=== GIVEN INFORMATION ===

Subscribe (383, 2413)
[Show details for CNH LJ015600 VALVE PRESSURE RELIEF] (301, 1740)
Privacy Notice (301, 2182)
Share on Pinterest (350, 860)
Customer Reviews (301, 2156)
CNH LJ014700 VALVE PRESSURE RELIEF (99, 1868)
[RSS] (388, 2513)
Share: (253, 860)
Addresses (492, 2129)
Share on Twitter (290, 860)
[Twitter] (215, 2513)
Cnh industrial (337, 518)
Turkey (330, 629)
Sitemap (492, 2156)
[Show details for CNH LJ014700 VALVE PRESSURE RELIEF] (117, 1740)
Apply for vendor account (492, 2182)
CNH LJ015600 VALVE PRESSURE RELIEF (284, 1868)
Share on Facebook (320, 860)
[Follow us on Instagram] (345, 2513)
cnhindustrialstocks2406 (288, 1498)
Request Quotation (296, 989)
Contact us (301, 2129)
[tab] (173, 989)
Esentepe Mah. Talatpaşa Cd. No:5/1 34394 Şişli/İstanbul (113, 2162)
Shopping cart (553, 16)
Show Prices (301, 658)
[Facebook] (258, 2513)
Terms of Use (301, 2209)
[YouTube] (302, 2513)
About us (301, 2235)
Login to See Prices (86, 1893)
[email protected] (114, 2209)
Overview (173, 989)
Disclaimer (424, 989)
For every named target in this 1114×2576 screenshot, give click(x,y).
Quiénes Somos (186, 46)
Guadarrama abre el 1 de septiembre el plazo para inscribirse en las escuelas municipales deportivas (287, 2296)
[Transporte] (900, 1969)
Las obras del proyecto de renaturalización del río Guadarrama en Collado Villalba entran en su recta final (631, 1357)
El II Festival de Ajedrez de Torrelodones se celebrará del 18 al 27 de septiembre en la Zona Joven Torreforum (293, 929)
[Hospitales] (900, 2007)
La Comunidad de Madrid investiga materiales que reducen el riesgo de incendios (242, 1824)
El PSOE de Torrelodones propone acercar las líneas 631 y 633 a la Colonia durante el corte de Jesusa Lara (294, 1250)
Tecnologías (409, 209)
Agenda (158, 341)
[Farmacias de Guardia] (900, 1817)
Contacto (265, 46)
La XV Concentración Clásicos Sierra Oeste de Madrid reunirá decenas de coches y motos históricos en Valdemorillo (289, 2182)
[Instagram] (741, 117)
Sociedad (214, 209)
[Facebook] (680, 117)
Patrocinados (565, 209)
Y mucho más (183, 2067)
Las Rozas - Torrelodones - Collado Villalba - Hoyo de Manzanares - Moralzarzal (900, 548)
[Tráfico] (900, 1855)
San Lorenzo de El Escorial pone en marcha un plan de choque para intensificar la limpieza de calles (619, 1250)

===

Filter the records above for the string "PRESSURE" and copy each matching line.

_EXERCISE RESPONSE_:
[Show details for CNH LJ015600 VALVE PRESSURE RELIEF] (301, 1740)
CNH LJ014700 VALVE PRESSURE RELIEF (99, 1868)
[Show details for CNH LJ014700 VALVE PRESSURE RELIEF] (117, 1740)
CNH LJ015600 VALVE PRESSURE RELIEF (284, 1868)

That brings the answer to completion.